Kita pernah bahas dalam Injil Lukas, di bagian tengah ada 3 perumpamaan yang terkenal, dan yang paling terkenal tentu perumpamaan ‘Anak yang Hilang’, perumpamaan ke-3 dalam bagian tersebut. Perumpamaan pertama dan kedua bicara tentang domba yang hilang dan uang mina/dirham yang hilang. Dalam dua perumpamaan tersebut, orang yang memilikinya yang mencari, sedangkan dalam perumpamaan ‘Anak yang Hilang’ bukan bapanya yang mengejar dan mencari, bapanya “hanya menanti”, lalu anaknya itu yang kembali kepada bapanya. Jadi di sini Saudara melihat juga adanya creative tension, yang bahkan dalam satu injil yang sama, Injil Lukas, dan seharusnya itu tidak mengganggu Saudara –termasuk juga waktu hari ini kita membahas Injil Matius yang seakan-akan tidak cocok dengan Paulus. Sekali lagi, biarlah Matius berbicara dalam keindahan tulisannya sendiri, toh dia juga dipimpin oleh Roh Kudus, dia juga dipenuhi oleh Roh Kudus, ini tulisan yang penulisnya adalah Roh Kudus sendiri melalui Matius. Jadi, biarlah bagian ini berbicara secara unik, tanpa kita harus buru-buru menundukkannya terhadap teologi dari kitab-kitab yang lain.

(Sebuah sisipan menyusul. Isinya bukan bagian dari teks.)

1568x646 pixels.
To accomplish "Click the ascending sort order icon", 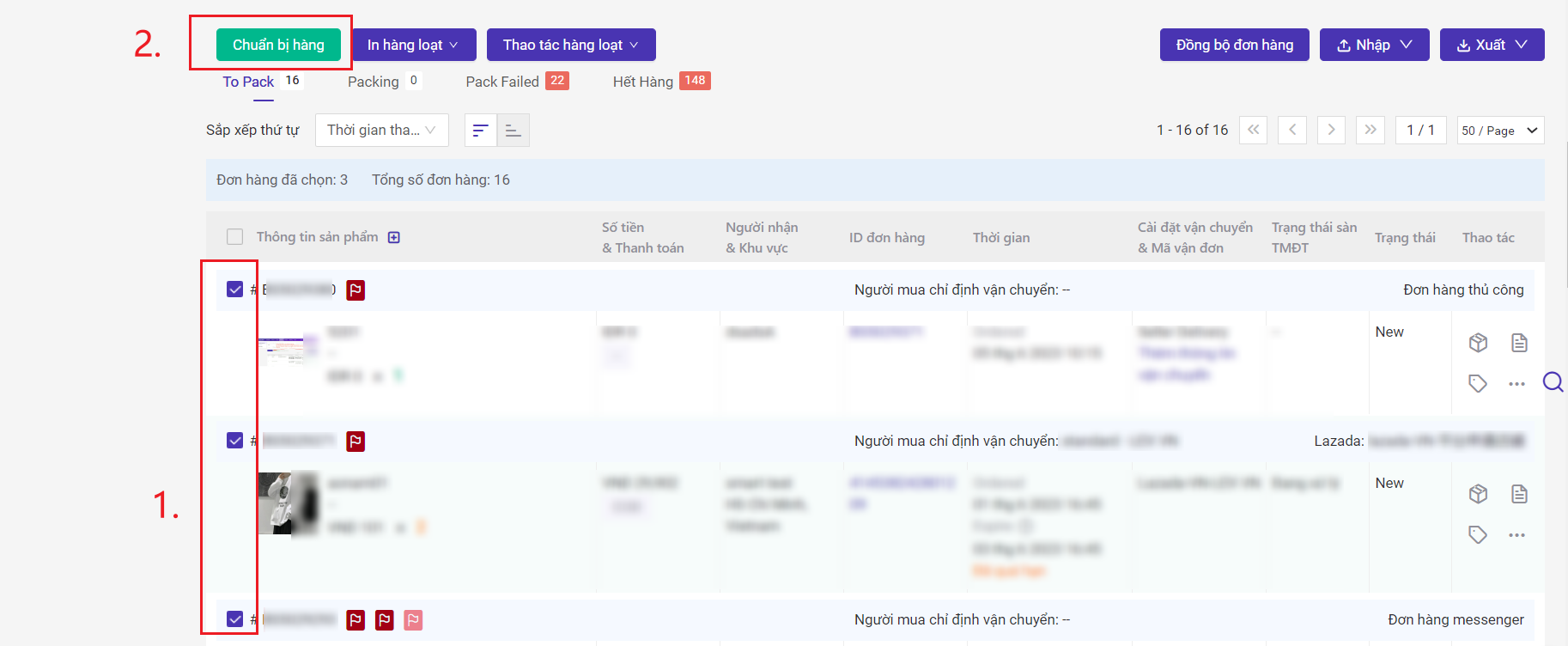I will [x=514, y=131].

Dalam bagian ini, saya percaya cukup jelas secara konsep bahwa ini berbicara mengenai eskatologi. “Apabila Anak Manusia datang dalam kemuliaan-Nya dan semua malaikat bersama-sama dengan Dia, maka Ia akan bersemayam di atas takhta kemuliaan-Nya“ , ini visi eskatologis. Kita sudah sering membicarakan bahwa gambaran eskatologis tersebut dicicipi di sini dan sekarang. Banyak orang terlambat karena mereka baru melihat takhta kemuliaan Kristus itu kelak. Dia pikir, selama di dalam dunia ini tidak ada penghakiman Ilahi, lagipula fenomenanya pun seperti mendukung tesis tersebut, ‘saya di dalam kehidupan yang melawan Tuhan kayaknya tidak mengalami apa-apa, ‘gak ada ganjaran apa-apa, hidup oke-oke saja’. Orang kemudian salah berpikir; dia pikir, kesabaran Tuhan adalah semacam lisensi untuk boleh terus berdosa, karena kayaknya tidak ada efek apapun, sepertinya tidak ada penghakiman. Orang-orang seperti ini, di waktu terakhir barulah dia melihat takhta kemuliaan Kristus –dan sudah terlambat. Kalau kita menghayati eskatologi dengan benar –seperti ditekankan dalam ‘eskatologi Reformed’–apa yang kita percaya kelak, eskatologis, itu seharusnya hadir di dalam kehidupan kita di sini dan sekarang. Penghakiman bukanlah cuma urusan terakhir nanti; penghakiman adalah juga urusan sekarang secara cicipan. Bukan total discontinuity, tetapi ada persiapan untuk menuju ke sana.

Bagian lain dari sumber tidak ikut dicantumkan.